Picture this. The kids are at school. The husband is taking a nap after working all night. The dog has been fed, walked, and is happily gnawing on the remnants of a rather disgusting looking bone. Sweet iced tea, check. Tissues for allergy season, double check. Cell phone, silent. Notebook filled with ideas, open. Word doc, open. Glare from the picture window, zero. Chicken and lettuce wrap, consumed. Pants, check. Bra, optional. Status, absolute heaven. Hey, don't be a hater. The kids will be home in twenty minutes and this day of peace will be coming to an end.
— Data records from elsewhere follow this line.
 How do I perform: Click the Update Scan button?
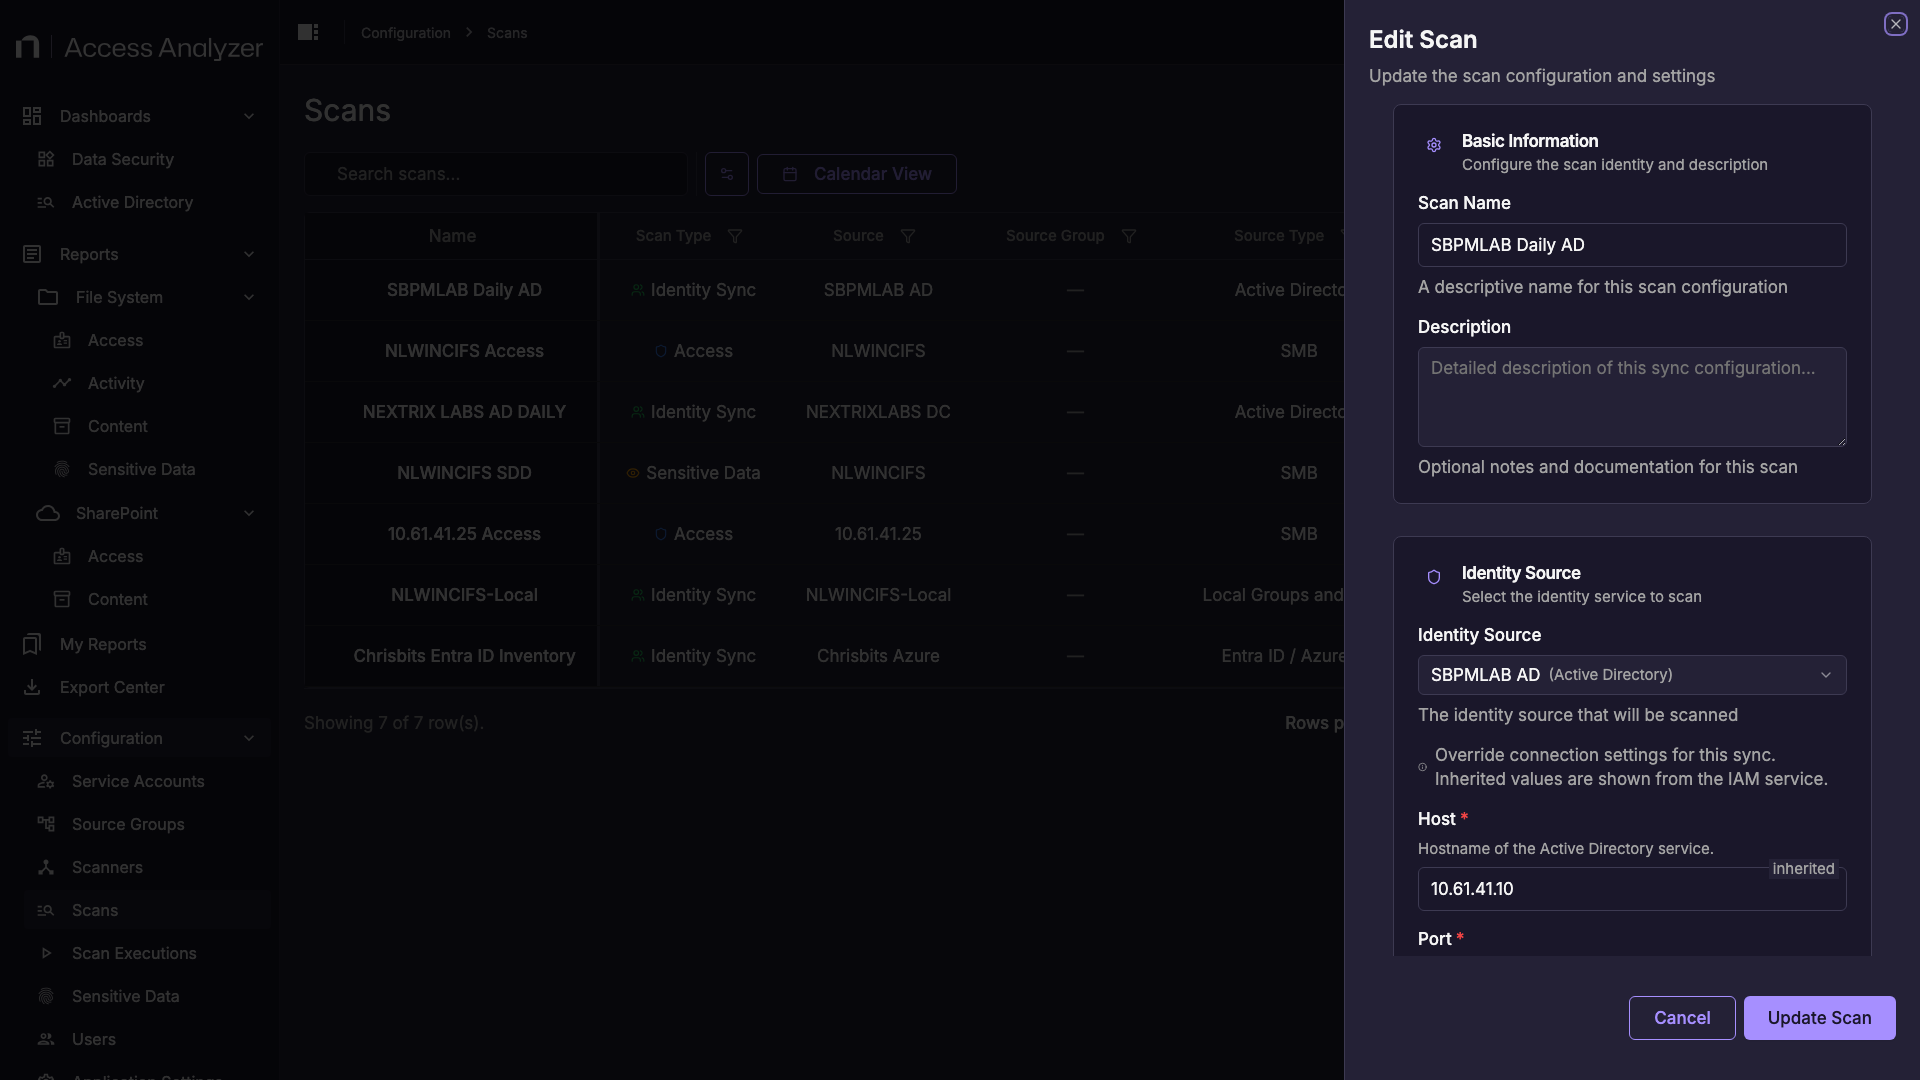click(1819, 1017)
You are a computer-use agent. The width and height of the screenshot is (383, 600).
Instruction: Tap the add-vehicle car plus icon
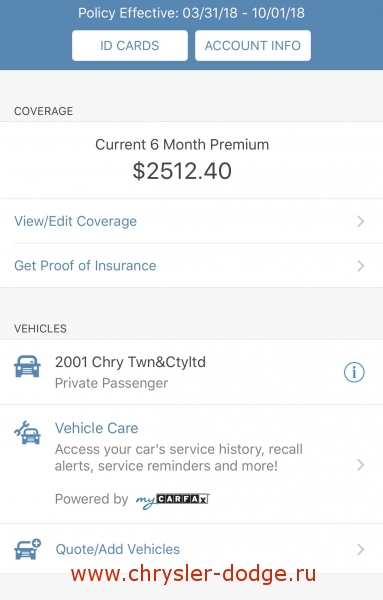pyautogui.click(x=28, y=549)
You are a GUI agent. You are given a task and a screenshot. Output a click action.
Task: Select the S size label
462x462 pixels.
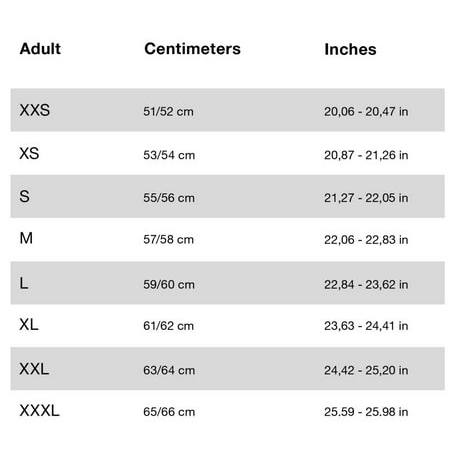(x=25, y=196)
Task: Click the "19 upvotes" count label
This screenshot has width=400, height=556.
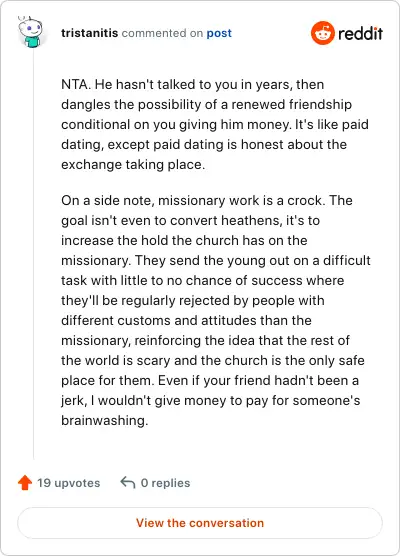Action: tap(69, 483)
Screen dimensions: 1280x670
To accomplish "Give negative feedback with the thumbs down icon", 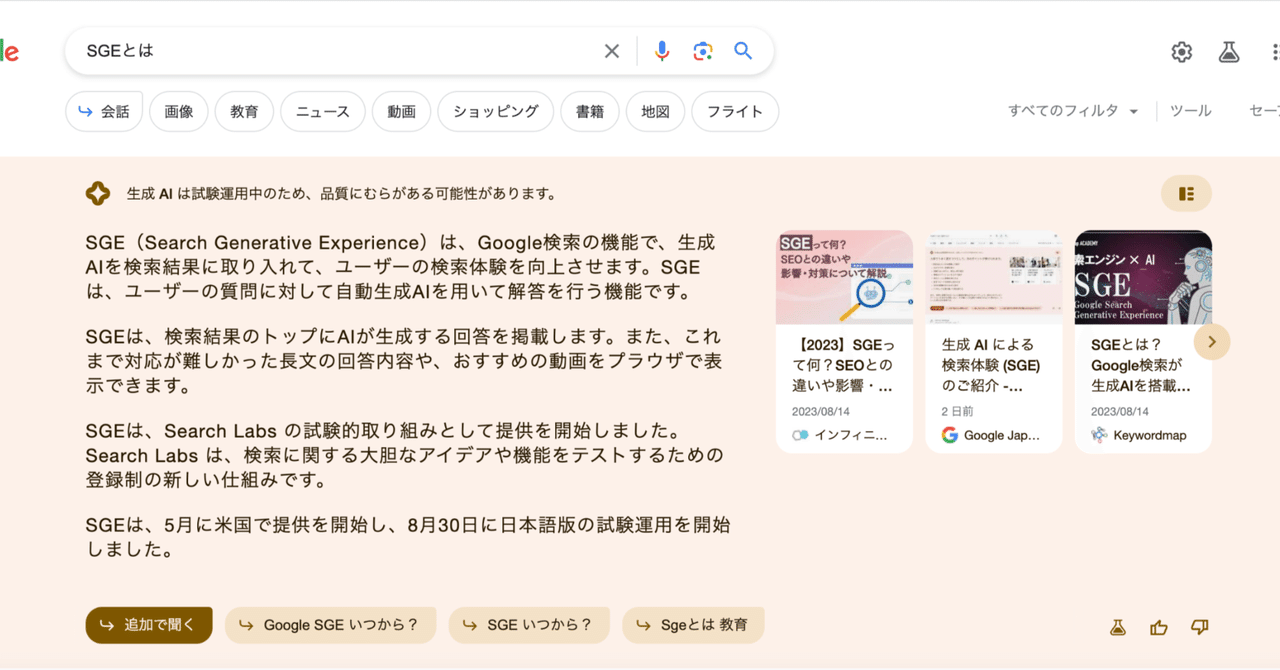I will 1199,626.
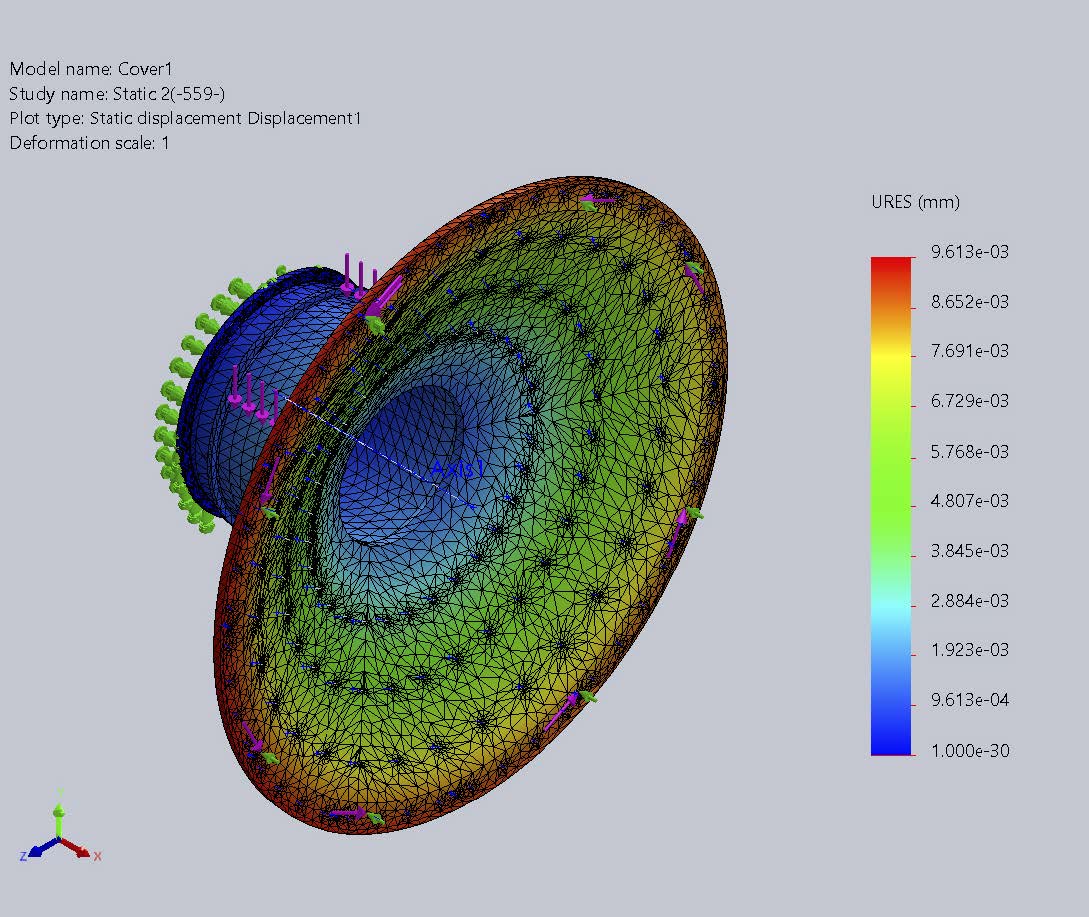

But its been awesome. I'm not even gonna lie. I spent the day writing, daydreaming, and going through my original WIP to see what I could bring over to my revisions doc. When I revise, I usually open a new doc, transfer one chapter at a time, and revise. It makes the whole process seem less overwhelming. There's just something easier about ten pages as opposed to looking at 284. Maybe its just me. So, as I'm looking through the older version, I was surprised to see that there was very little I could transfer over. The story itself has just changed so much, but more importantly, so has my writing. I mean, I know I'll never be Hemingway or Austen, but I was blown away by how much things have changed in a year. I haven't looked at the older doc in months. Its amazing what we learn as we go along and we don't even realize it until its happened. I wonder if I'll read my revisions next year and laugh. I hope not.
It wasn't all a wash though. As I looked through those first pages, I remembered the excitement through it all. The way the story flowed through me faster than I could type it. The way the characters took over my thoughts and dreams, weaving themselves into my life like strands of thread throughout my wedding gown. They became almost a part of me during that time. They still are. There's just nothing like the feeling of the first draft. Mistakes and all. Its still the best feeling. How do you feel when you open those original docs and reminisce?